A portion of the RNA was diluted to 100 ng/μL with DNase/RNase-free water for cDNA synthesis as described by Vailati-Riboni et al.  using 4 and 2 μL of diluted RNA from duodenal tissue and ileal mucosa, respectively. The cDNA was then diluted 1:4 with DNase/RNase-free water, prior to qPCR analysis.
Quantitative PCR was performed using 4 μL of diluted cDNA combined with 6 μL of a mixture composed of 5 μL of SYBR Green master mix (PerfeCTa SYBR Green FastMix, ROX™; Quanta BioSciences, Beverly, MA), 0.4 μL each of 10 μmol/L forward and reverse primers, and 0.2 μL DNase/RNase free water in a MicroAmp™ Optical 384-Well Reaction Plate (Applied Biosystems, Foster City, CA). All samples were run in duplicate using a 7-point standard curve that was developed with samples run in triplicate. Reactions were performed in a QuantStudio™ 7 Flex Real-Time PCR System (Applied Biosystems, Foster City, CA) using the following conditions: 2 min at 50 °C, 10 min at 95 °C, 40 cycles of 15 s at 95 °C, and 1 min at 60 °C. The presence of a single PCR product was verified by the dissociation protocol. Data were analyzed using the QuantStudio™ Real-Time PCR Software (version 1.3; Applied Biosystems, Foster City, CA).

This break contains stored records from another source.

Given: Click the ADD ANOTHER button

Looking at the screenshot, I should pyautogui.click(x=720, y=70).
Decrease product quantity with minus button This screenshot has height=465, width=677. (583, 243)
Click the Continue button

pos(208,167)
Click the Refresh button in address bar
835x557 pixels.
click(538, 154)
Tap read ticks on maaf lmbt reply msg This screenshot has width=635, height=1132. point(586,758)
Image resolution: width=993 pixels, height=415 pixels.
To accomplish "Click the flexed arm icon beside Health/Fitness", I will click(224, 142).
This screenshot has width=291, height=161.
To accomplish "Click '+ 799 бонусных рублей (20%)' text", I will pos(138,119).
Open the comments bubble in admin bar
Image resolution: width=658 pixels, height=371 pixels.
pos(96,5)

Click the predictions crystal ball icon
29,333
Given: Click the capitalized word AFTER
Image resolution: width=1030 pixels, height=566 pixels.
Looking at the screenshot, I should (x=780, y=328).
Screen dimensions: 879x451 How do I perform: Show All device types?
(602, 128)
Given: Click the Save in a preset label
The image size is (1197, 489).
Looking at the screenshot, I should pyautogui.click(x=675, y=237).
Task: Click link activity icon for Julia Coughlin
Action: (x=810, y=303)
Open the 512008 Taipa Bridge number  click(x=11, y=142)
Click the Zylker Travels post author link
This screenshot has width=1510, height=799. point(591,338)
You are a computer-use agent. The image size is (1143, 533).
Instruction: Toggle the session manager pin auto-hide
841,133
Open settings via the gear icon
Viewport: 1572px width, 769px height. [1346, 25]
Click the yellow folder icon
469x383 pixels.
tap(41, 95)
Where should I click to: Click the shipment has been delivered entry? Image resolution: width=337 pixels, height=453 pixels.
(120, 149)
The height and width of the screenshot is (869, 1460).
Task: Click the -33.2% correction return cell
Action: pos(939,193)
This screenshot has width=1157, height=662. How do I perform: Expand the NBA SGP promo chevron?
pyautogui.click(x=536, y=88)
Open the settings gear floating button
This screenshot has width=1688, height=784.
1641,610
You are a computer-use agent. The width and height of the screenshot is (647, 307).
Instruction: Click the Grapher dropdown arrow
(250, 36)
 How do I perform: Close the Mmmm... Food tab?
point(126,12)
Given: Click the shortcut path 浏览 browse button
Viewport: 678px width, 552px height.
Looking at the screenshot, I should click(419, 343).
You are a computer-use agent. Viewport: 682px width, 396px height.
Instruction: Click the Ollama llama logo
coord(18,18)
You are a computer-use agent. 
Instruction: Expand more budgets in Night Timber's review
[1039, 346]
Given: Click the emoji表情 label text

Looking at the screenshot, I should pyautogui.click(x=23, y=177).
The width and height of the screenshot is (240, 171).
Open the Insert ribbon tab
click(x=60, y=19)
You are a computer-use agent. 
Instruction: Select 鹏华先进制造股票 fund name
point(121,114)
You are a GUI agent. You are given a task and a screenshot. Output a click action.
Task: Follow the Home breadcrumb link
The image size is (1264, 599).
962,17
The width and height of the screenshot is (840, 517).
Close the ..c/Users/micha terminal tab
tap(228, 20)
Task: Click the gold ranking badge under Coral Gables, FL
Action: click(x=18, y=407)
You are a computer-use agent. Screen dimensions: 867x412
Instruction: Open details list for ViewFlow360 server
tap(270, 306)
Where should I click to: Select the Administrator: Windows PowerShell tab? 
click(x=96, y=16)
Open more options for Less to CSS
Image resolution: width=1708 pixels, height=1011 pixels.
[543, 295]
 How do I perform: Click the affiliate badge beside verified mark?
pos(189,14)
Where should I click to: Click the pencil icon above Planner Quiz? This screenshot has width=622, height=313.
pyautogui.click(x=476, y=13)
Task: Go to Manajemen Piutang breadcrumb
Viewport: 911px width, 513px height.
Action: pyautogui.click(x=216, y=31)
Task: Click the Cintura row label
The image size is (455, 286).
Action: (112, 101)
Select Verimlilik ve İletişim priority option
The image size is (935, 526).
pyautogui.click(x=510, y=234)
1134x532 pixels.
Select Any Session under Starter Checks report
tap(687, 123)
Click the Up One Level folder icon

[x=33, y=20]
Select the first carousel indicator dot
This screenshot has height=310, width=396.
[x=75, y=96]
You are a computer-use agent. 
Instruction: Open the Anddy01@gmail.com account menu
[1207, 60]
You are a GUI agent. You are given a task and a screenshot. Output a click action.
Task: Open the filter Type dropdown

Three internal control genes, β-actin (ACTB; ), glyceraldehyde 3-phosphate dehydrogenase (GAPDH), and hydroxymethylbilane synthase (HMBS; ) were used to normalize the abundance of tested genes. Tested genes included S100 calcium binding protein G (S100G), transient receptor potential cation channel, subfamily V, member 6 (TRPV6), and ATPase, Ca2+ transporting, plasma membrane-1 (ATP2B1) for the duodenal tissue; and occludin (OCLN), zonula occludens-1 (ZO1), and claudin-1 (CLDN1) for both the duodenal tissue and ileal mucosa. The S100G, TRPV6, and ATP2B1 genes are important for transcellular absorption of Ca, whereas OCLN and CLDN1 are tight junction proteins that are important for paracellular transport of Ca. Primers (Additional file 1: Table S1) were commercially synthesized by Integrated DNA Technologies (Skokie, IL).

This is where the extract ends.